1Mouvements : Peter May, vous avez commencé votre carrière comme scénariste d’une série à succès à la télévision écossaise. C’était en quelle année ? Quels en étaient les sujets ?
2Peter May : Dans les années 1970 j’étais journaliste à Glasgow, en Écosse. C’est à cette époque que j’ai obtenu mon prix du « jeune journaliste écossais de l’année ». Mais mon background de journaliste m’a aussi inspiré le premier livre que j’ai publié, The Reporter, et ma première série télévisée, The Standard, adaptée du livre. Cela se passait dans les bureaux d’un quotidien écossais, et le personnage principal était un journaliste d’investigation.

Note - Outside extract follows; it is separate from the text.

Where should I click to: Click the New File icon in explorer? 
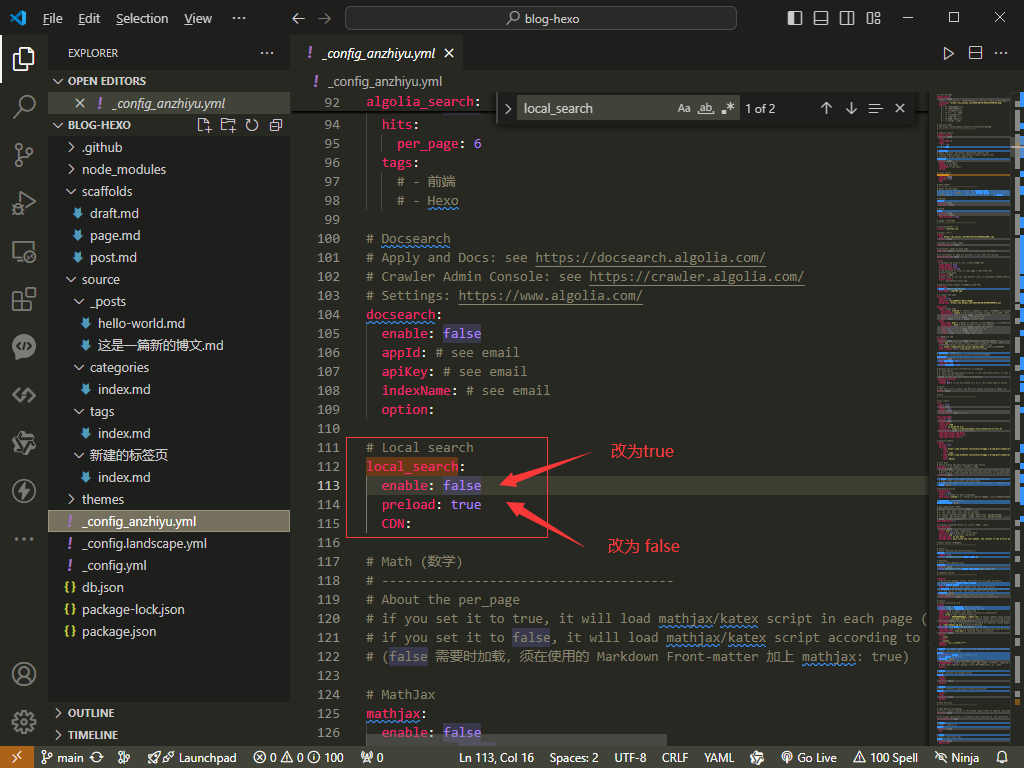[x=204, y=125]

3Lorsque j’ai arrêté le journalisme en 1979, on m’a proposé de travailler comme scénariste pour une nouvelle série télévisée : Take The High Road. C’était une série bi-hebdomadaire qui se passait dans les Highlands et mettait en scène les grands propriétaires dans leurs domaines, les villageois, et les crofters (petits propriétaires fermiers). Dans les années qui ont suivi, Take The High Road est devenu la série télévisée la plus appréciée d’Écosse, largement suivie en Angleterre aussi. Les épisodes évoquaient la vie dans l’Écosse rurale ainsi que les personnalités et rapports entre les personnages, qui sont maintenant connus partout. J’ai écrit plusieurs centaines de scripts et plus de mille scénarios.
4À la même époque j’ai aussi créé pour la BBC une autre série télé, qui s’appelait Squadron à partir des aventures d’un escadron de la Raf (Royal Air Force) et écrit le scénario d’un téléfilm : The Ardlamont Mystery, inspiré d’un meurtre commis au début du XXe siècle dans les Highlands écossais.

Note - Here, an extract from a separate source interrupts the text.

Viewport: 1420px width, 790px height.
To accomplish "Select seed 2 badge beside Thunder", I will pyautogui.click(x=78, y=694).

5M. : Vous êtes aujourd’hui un écrivain de romans policiers connu et reconnu. Vous avez été lauréat de nombreux prix et êtes traduit dans plusieurs langues. Les raisons de ce choix ? Comment passe-t-on de l’écriture de scénarios à celles de romans policiers ?
6P. M. : Je me suis mis à écrire des romans policiers par pur hasard. Entre 1990 et 1996, j’ai travaillé sur une dramatique pour la télévision en langue gaélique, Machair. Je l’ai à la fois créée et produite, j’ai passé cinq années à tourner dans les Hébrides Extérieures. À la fin de cette période j’ai décidé de changer et je suis retourné à mes premières amours – l’écriture de livres.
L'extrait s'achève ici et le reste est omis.